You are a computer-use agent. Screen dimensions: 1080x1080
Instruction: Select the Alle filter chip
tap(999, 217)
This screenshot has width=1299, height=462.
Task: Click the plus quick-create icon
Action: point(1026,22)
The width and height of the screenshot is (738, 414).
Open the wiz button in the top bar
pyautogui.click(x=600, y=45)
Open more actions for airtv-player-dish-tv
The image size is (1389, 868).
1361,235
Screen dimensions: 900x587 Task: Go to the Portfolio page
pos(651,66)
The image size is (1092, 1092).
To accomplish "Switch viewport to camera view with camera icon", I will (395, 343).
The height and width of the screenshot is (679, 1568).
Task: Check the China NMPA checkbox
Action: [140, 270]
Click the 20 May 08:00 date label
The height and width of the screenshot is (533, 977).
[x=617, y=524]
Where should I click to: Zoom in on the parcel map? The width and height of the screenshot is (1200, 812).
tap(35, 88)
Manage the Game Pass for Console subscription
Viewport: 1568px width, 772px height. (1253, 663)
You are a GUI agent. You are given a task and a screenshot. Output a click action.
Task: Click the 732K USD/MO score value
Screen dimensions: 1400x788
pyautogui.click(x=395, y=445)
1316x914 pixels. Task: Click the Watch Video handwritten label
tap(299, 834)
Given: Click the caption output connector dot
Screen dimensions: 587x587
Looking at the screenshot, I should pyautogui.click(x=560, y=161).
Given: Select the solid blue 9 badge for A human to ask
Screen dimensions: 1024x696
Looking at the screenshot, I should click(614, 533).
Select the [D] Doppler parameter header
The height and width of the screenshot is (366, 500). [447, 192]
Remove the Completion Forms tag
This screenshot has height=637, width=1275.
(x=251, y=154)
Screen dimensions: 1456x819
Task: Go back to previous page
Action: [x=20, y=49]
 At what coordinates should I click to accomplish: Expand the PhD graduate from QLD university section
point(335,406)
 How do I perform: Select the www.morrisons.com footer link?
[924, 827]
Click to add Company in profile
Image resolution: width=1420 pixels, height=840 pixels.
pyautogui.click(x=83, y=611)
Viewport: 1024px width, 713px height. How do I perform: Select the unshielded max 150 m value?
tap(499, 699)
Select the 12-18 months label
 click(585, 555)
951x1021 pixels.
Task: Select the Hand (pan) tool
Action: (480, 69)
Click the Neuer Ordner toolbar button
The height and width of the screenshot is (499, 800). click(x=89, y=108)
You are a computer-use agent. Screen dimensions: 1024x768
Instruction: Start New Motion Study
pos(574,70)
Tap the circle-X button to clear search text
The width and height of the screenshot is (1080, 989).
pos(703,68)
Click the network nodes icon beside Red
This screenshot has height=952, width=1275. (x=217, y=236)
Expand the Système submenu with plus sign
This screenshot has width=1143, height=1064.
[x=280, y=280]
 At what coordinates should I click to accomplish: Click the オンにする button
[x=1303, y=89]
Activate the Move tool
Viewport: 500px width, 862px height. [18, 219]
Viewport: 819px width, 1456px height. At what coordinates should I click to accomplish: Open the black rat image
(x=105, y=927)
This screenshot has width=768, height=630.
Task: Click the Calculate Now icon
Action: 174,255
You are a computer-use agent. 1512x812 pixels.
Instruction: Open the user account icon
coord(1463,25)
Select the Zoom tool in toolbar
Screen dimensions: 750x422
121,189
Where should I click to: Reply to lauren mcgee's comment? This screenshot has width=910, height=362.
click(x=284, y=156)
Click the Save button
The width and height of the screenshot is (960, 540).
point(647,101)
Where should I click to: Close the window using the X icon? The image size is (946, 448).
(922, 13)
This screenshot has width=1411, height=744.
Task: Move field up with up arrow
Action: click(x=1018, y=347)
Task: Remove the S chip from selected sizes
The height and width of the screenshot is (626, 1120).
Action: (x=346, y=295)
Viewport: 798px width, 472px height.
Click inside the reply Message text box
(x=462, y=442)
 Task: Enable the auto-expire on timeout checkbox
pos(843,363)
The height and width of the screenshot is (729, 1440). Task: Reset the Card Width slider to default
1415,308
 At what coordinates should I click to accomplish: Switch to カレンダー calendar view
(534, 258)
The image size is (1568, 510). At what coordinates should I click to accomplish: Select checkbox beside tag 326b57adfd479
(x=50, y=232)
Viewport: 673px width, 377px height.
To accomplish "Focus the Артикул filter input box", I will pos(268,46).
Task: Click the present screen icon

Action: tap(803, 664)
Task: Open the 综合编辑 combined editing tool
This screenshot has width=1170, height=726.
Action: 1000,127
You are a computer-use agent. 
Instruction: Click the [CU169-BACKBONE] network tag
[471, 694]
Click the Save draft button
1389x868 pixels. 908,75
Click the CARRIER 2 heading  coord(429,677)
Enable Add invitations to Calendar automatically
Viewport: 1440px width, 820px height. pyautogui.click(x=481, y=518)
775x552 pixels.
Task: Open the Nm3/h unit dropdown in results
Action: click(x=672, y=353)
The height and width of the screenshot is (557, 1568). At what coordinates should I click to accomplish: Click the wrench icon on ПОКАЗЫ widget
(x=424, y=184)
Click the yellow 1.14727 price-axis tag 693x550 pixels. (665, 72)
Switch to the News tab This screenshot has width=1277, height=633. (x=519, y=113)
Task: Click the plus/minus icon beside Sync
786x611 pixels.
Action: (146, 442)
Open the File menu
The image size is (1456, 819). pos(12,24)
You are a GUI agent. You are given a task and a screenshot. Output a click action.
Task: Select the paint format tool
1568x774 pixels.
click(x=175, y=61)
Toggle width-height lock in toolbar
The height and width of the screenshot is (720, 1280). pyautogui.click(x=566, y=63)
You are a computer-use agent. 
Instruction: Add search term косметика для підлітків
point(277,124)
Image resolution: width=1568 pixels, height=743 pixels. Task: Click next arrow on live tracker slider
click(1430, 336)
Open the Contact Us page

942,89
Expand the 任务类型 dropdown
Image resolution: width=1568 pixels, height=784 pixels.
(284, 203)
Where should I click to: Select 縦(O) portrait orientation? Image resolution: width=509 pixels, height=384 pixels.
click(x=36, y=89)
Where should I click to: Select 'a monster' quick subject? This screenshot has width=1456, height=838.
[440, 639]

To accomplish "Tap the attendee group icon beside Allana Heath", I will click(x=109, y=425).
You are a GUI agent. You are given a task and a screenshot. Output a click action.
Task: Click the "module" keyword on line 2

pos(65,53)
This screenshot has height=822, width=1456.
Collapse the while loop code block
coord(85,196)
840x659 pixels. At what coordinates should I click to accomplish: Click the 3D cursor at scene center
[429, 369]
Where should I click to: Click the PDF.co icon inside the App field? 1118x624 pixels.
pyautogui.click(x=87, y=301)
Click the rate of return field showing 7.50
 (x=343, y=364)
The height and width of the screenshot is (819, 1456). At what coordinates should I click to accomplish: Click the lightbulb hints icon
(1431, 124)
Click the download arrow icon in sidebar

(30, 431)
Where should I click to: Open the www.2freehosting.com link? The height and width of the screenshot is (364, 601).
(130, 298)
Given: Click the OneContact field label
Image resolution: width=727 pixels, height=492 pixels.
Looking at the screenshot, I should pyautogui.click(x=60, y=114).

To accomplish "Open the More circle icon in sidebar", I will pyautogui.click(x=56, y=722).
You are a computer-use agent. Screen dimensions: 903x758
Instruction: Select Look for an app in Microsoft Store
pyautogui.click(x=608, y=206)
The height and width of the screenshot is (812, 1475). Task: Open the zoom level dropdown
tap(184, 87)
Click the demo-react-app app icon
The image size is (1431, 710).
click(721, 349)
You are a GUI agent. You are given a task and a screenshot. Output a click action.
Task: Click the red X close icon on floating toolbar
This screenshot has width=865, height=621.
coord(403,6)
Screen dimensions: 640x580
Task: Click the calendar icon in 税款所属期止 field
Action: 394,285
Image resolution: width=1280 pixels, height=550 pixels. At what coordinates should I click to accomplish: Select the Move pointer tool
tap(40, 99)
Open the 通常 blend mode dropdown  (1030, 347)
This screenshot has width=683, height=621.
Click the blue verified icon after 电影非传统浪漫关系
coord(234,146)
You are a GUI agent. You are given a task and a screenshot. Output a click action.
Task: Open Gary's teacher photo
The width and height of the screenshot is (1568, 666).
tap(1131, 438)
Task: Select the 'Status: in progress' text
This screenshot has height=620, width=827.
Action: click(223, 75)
------------------------------
Modifie la partie des enregistrements qui commence par la ligne contenant « Where should I click to: Select 縦(O) » et se termine par la ligne contenant « will pyautogui.click(x=56, y=722). » en remplaçant « hints » par « tips » sans rien changer d'autre. Ne redonne que cette partie.

Where should I click to: Select 縦(O) portrait orientation? Image resolution: width=509 pixels, height=384 pixels.
click(x=36, y=89)
Where should I click to: Select 'a monster' quick subject? This screenshot has width=1456, height=838.
[440, 639]

To accomplish "Tap the attendee group icon beside Allana Heath", I will click(x=109, y=425).
You are a GUI agent. You are given a task and a screenshot. Output a click action.
Task: Click the "module" keyword on line 2

pos(65,53)
This screenshot has height=822, width=1456.
Collapse the while loop code block
coord(85,196)
840x659 pixels. At what coordinates should I click to accomplish: Click the 3D cursor at scene center
[429, 369]
Where should I click to: Click the PDF.co icon inside the App field? 1118x624 pixels.
pyautogui.click(x=87, y=301)
Click the rate of return field showing 7.50
 (x=343, y=364)
The height and width of the screenshot is (819, 1456). At what coordinates should I click to accomplish: Click the lightbulb tips icon
(1431, 124)
Click the download arrow icon in sidebar

(30, 431)
Where should I click to: Open the www.2freehosting.com link? The height and width of the screenshot is (364, 601).
(130, 298)
Given: Click the OneContact field label
Image resolution: width=727 pixels, height=492 pixels.
Looking at the screenshot, I should pyautogui.click(x=60, y=114).

To accomplish "Open the More circle icon in sidebar", I will pyautogui.click(x=56, y=722).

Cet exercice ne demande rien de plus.